Make big data work for you
Many smaller companies in South Africa are still reluctant to use big data because they do not have the expertise to implement it.
Big data is viewed by SMEs as a fancy buzz word, associated with huge costs and state of the art IT infrastructure, while, in actual fact, it simply refers to gathering and using information to provide action and insights.
“Big data in South Africa is still predominantly used by larger and listed corporates that have access to historical data and the resources to gather, analyse and process information quicker,” says Yudhvir Seetharam, head of analytics at FNB Business.
“But there is no reason why SMEs should not be using information at their disposal to cut operating costs, better understand customers, improve products and services, manage risks and make strategic business decisions.”
He says that when SMEs do overcome the reluctance of using big data, the challenge is often implementation and the costs involved. Interestingly, there is no standard approach for using big data; its application varies depending on the structure and operational set up of the business.
“While many SMEs do not have the resources to set up more comprehensive big-data operations, there are less expensive and convenient means that can be gradually introduced and improved as the business grows,” adds Seetharam.
Managing finances. SMEs can perform a trend analysis using annual financial reports to identify peak sales periods and determine what factors led to success. Large corporates usually keep historical financial records and use the information to gather insights.
Free online tools. Free online tools like Google Analytics can help e-commerce SMEs to gather information from their websites and produce insights.
Marketing. SMEs cannot afford to wait for customers to approach them, they should be proactive, go out and market their products and services. Big data can be the best tool for understanding customers and their preferences. It helps SMEs reach customers directly and cost effectively through the most appropriate platforms. There is no point in advertising online and placing billboards on the highway if you are not reaching your target audience.
Improving products and services.

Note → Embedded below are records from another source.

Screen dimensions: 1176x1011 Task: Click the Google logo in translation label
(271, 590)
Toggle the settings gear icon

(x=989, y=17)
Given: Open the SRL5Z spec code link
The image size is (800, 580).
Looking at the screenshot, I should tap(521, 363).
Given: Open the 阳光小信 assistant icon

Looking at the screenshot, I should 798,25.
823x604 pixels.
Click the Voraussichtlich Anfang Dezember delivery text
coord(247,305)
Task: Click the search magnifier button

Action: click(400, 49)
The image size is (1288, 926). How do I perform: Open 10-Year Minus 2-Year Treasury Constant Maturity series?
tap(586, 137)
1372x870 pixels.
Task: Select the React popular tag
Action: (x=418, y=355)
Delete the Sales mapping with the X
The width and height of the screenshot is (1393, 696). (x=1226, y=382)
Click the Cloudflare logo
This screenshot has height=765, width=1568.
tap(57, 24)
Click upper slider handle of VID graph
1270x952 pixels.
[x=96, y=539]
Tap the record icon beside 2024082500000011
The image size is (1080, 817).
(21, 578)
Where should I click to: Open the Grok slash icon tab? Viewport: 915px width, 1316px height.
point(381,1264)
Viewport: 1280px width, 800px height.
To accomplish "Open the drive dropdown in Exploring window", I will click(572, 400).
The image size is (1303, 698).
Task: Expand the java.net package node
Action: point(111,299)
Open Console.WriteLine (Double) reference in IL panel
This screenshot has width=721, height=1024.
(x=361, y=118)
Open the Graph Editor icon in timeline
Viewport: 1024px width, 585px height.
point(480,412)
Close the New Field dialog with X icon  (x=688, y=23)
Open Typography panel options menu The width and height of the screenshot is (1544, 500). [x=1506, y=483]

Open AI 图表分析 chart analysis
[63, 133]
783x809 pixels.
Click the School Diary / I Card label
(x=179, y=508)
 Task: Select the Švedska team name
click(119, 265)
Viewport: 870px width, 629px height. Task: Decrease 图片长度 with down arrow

Information gathered from customers through online orders and platforms like social media can be used to improve products and services. SMEs can begin to analyse this information to determine why certain products perform better than others.
One of the barriers that prevent SMEs from fully capitalising on big data is not having access to the right skills. Larger corporates with more established big-data facilities often appoint data scientists that are equipped to handle, store, manipulate and analyse large volumes of data.
But you still need data to work with. SMEs can, therefore, start building a foundation by collecting as much information as possible to set up their own big-data operations.
“Using big data alone will not guarantee success; it should be used in conjunction with other tools to improve the business. Before incorporating big data into the business, SMEs should first get the basics right,” concludes Seetharam.